> PAGE:

----

Eddy De Vos
Fischli & Weiss
Huan Yong Ping
Attila Csorgo. Archimedean Point / Daniel Buren. Architecture, Contre-Architecture : Tranposition. Travail in situ / Nina Beier and Marie Lund. The Object Lessons / Illogical Thoughts... Within the framework of diagonales: son, vibration et musique dans la collection du Centre National des Arts Plastiques / Just Love Me. Regard sur une collection privee.
Attila Csorgo. Archimedean Point
Curated by Kati Simon
The work of Attila Csörgő explores the adjoining territories of art and science. He makes experiments with carefully engineered and meticulously adjusted devices of his own design. His works attest to a mindset that is playful and humorous, as well as philosophical.
“Hard” scientific research clearly has its moments of ecstasy. When a scientist conceptualises the solution to a problem, the demonstration of a theory or the confirmation of a hypothesis, the pleasure can be comparable to that of a musician overcome by sublime harmonies or an artist investigating unexplored forms.
What is more, there have been major scientific discoveries made with the aid of systems that are rather rudimentary, but which nevertheless reveal and demonstrate complex or abstract ideas, or ideas that appear elusive, without needing to resort to sophisticated procedures. The apparatus dreamt up by Hippolyte Fizeau, for example, consisted of nothing more than a light source, a toothed wheel and a revolving mirror; simple equipment with which he was able in 1849 to determine the speed of light with surprising precision. Similarly Michael Faraday carried out fundamental experiments on electromagnetism using equipment that any handyman grandfather would have little trouble in constructing.

----

> SOURCE EXCERPT:
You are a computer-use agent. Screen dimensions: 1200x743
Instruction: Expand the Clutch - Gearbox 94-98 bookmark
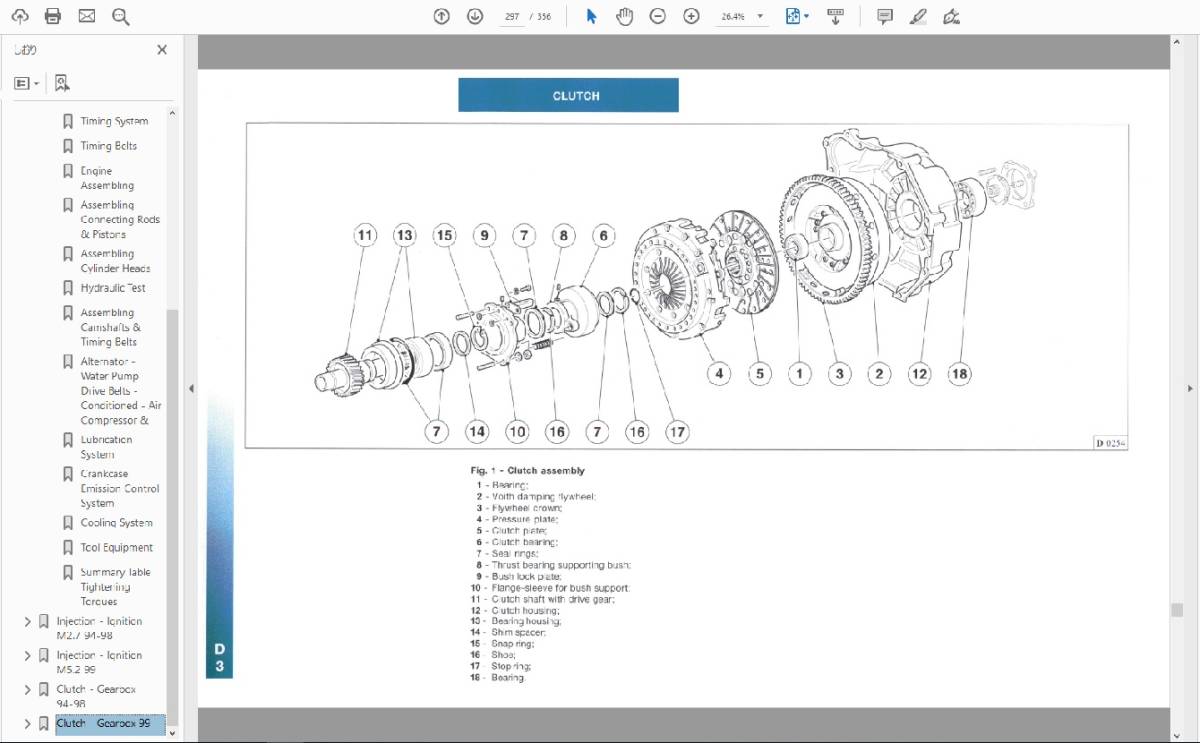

----

> WORK INSTRUCTIONS:
Copy word for word the part of the exhibition text that begins with "Eddy De Vos" and ends with "une collection privee.". The material comes from a different source than the exhibition text.

> EXPECTED OUTPUT:
Eddy De Vos
Fischli & Weiss
Huan Yong Ping
Attila Csorgo. Archimedean Point / Daniel Buren. Architecture, Contre-Architecture : Tranposition. Travail in situ / Nina Beier and Marie Lund. The Object Lessons / Illogical Thoughts... Within the framework of diagonales: son, vibration et musique dans la collection du Centre National des Arts Plastiques / Just Love Me. Regard sur une collection privee.